Reproduce the lines below verbatim, from the line with "Locate an element on the screen. This" up to and including the line with "(434, 479).".
-- Opening Marker --
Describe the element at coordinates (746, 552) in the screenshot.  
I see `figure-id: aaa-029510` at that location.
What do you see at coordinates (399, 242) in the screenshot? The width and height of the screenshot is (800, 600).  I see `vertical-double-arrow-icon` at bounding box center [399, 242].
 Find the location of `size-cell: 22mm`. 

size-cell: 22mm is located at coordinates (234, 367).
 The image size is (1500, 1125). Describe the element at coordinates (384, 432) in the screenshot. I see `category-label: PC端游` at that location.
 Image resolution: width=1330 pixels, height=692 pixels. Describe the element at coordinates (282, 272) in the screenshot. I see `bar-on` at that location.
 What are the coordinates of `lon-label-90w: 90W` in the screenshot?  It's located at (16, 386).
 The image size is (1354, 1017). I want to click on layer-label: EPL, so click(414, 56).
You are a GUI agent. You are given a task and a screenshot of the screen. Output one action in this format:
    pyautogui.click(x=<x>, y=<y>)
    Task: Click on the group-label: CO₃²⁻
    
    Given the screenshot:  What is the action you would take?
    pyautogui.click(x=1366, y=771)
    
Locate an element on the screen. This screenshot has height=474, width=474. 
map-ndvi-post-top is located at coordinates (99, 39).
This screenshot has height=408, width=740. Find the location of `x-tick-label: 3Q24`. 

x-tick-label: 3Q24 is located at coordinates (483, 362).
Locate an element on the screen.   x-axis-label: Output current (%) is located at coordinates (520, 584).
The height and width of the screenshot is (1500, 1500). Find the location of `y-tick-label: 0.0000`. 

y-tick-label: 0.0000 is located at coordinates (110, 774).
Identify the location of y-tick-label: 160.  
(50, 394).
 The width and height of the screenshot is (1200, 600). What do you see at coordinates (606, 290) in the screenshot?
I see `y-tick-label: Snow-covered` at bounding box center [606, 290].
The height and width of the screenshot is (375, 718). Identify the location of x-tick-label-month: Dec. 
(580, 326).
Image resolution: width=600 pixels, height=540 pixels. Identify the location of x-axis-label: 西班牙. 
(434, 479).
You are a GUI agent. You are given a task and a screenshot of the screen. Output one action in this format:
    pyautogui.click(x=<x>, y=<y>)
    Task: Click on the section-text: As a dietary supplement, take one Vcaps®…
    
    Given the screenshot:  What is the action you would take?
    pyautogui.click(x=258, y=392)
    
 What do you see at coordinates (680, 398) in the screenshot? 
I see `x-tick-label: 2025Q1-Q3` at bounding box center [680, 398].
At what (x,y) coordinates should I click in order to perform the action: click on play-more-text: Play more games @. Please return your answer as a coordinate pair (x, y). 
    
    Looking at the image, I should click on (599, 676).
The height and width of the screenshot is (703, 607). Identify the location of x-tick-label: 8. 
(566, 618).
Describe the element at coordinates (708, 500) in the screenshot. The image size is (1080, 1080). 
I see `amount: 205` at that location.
-- Closing Marker --
- [Exercise output]:
Locate an element on the screen. This screenshot has height=474, width=474. 
map-ndvi-post-top is located at coordinates (99, 39).
This screenshot has height=408, width=740. Find the location of `x-tick-label: 3Q24`. 

x-tick-label: 3Q24 is located at coordinates (483, 362).
Locate an element on the screen.   x-axis-label: Output current (%) is located at coordinates (520, 584).
The height and width of the screenshot is (1500, 1500). Find the location of `y-tick-label: 0.0000`. 

y-tick-label: 0.0000 is located at coordinates (110, 774).
Identify the location of y-tick-label: 160.  
(50, 394).
 The width and height of the screenshot is (1200, 600). What do you see at coordinates (606, 290) in the screenshot?
I see `y-tick-label: Snow-covered` at bounding box center [606, 290].
The height and width of the screenshot is (375, 718). Identify the location of x-tick-label-month: Dec. 
(580, 326).
Image resolution: width=600 pixels, height=540 pixels. Identify the location of x-axis-label: 西班牙. 
(434, 479).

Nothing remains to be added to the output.